Inouye is a professor of medicine at Harvard Medical School, the Milton and Shirley F. Levy Family Chair, and director of the Aging Brain Center at the Institute for Aging Research, Hebrew SeniorLife. She serves on the faculty of the Division of Gerontology at the Beth Israel Deaconess Medical Center. Inouye's research interests include the epidemiology and prevention of delirium in older persons, reversible contributors to cognitive aging, and the interrelationship of delirium and dementia. Currently, she is the overall principal investigator of the Successful AGing after Elective Surgery (SAGES) study, an $11 million program project on delirium funded by the National Institute on Aging, as well as 5 other active research projects. The purpose of the SAGES study is to examine the interface of delirium and dementia, and whether delirium leads to accelerated cognitive decline.
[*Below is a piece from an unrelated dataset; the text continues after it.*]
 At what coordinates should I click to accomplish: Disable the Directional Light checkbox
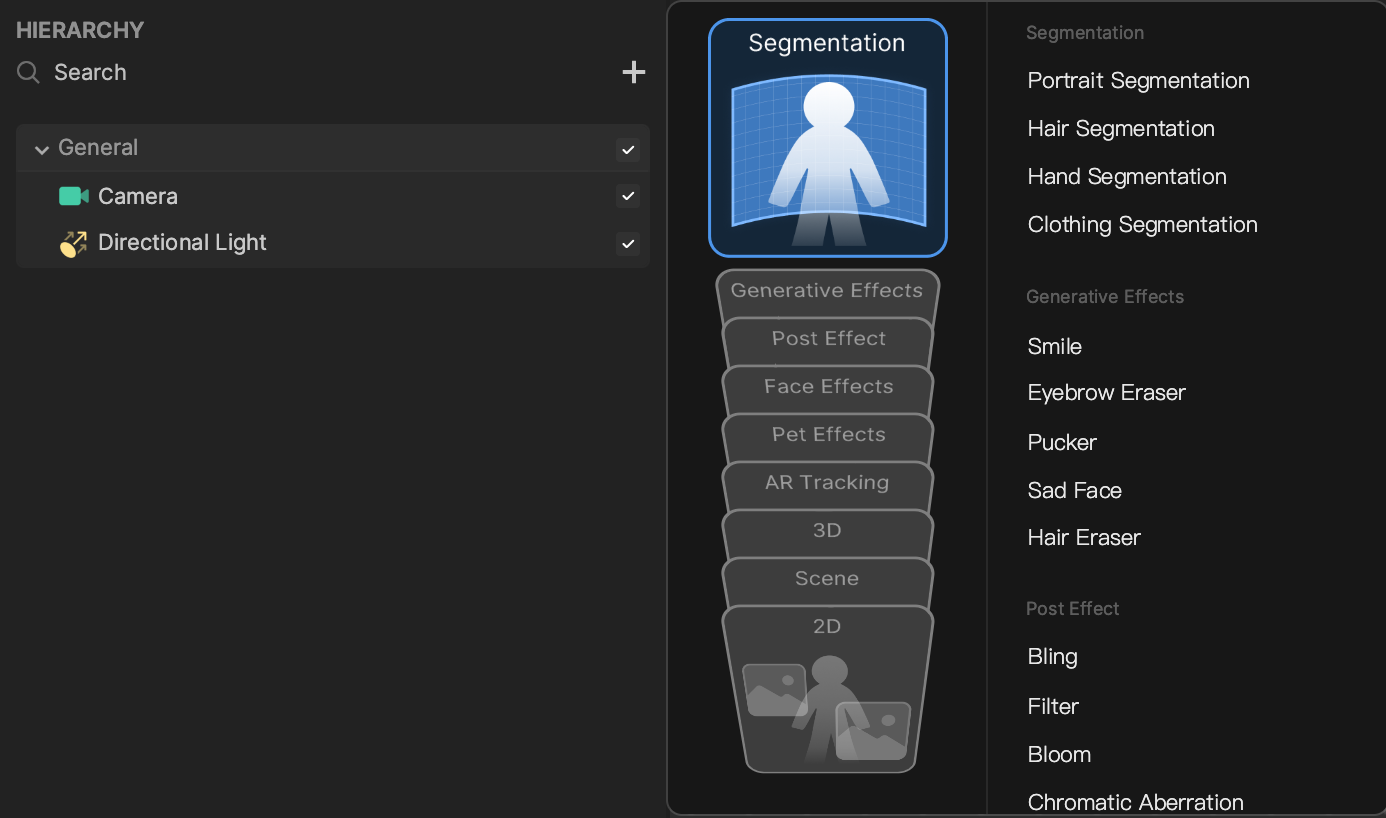628,243
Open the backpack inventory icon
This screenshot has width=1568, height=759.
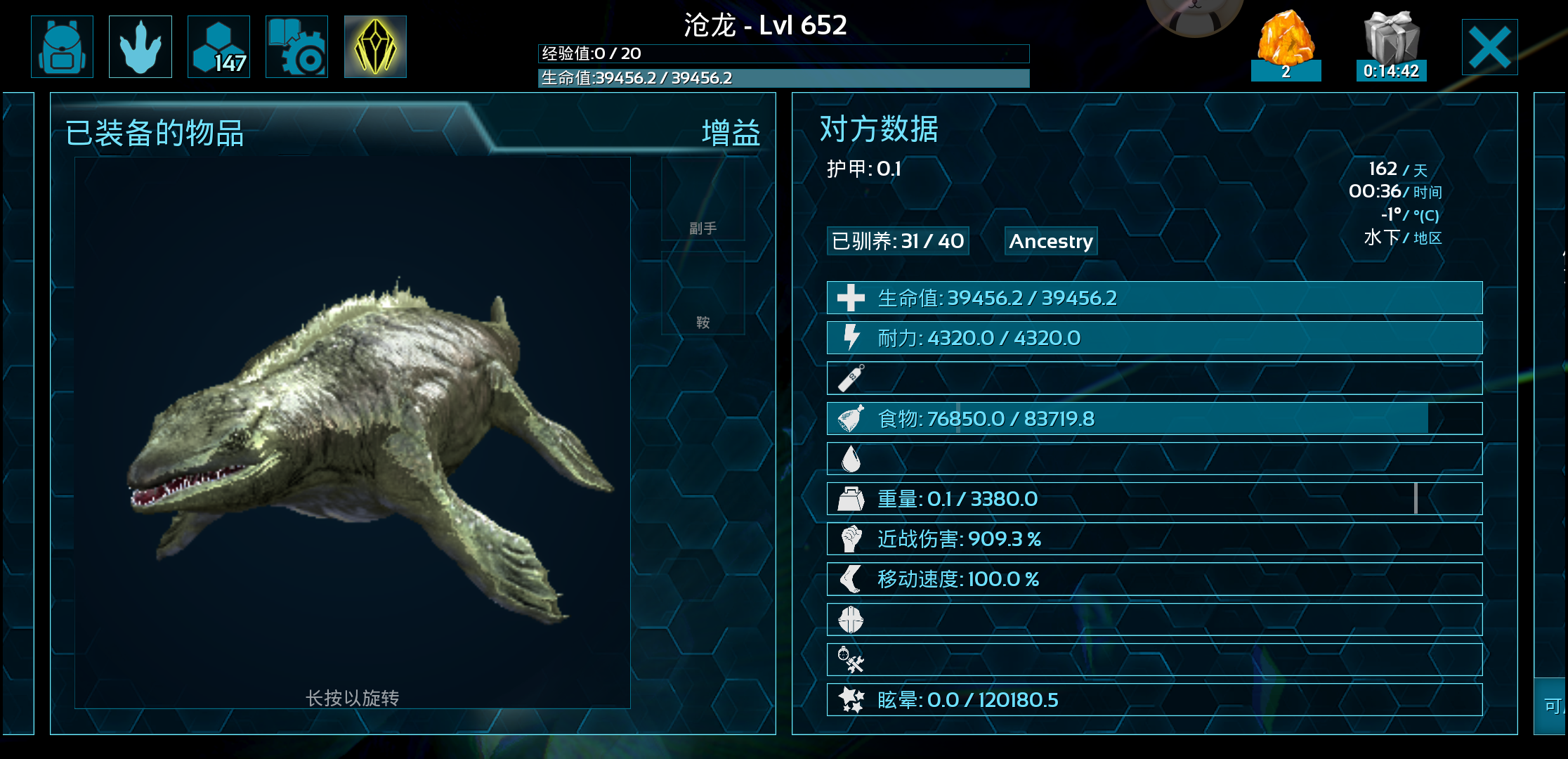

Her work involves translating theories of clinical investigation into practical applications that directly improve the quality of life for older adults. She developed and validated the Confusion Assessment Method (CAM), the most widely-used instrument for the identification of delirium, translated into over 19 languages. Inouye developed the Hospital Elder Life Program (HELP), a multicomponent intervention strategy designed to prevent delirium by targeting six delirium risk factors. HELP was successful in reducing delirium by 40 percent and was published in a landmark study in the New England Journal of Medicine. This study was the first to show that a substantial proportion of delirium is preventable. Additionally, HELP has been shown to save about $10,000 per patient-year, to reduce falls and functional decline, and to improve patient, family, and nursing satisfaction. The HELP program has been adopted by over 200 hospitals worldwide. She is a Hartford Foundation Change AGEnt, funded to further disseminate the HELP model of care. Inouye has authored over 230 scientific articles, and was elected to the National Academy of Medicine in 2011. In addition to her ongoing clinical and research work, Inouye has mentored over 90 students, fellows, and faculty in clinical research on aging.

Inouye is a fellow of GSA, which represents the Society's highest class of membership.


The Gerontological Society of America (GSA) is the nation's oldest and largest interdisciplinary organization devoted to research, education, and practice in the field of aging. The principal mission of the Society -- and its 5,500+ members -- is to advance the study of aging and disseminate information among scientists, decision makers, and the general public. GSA's structure also includes a policy institute, the National Academy on an Aging Society, and an educational branch, the Association for Gerontology in Higher Education.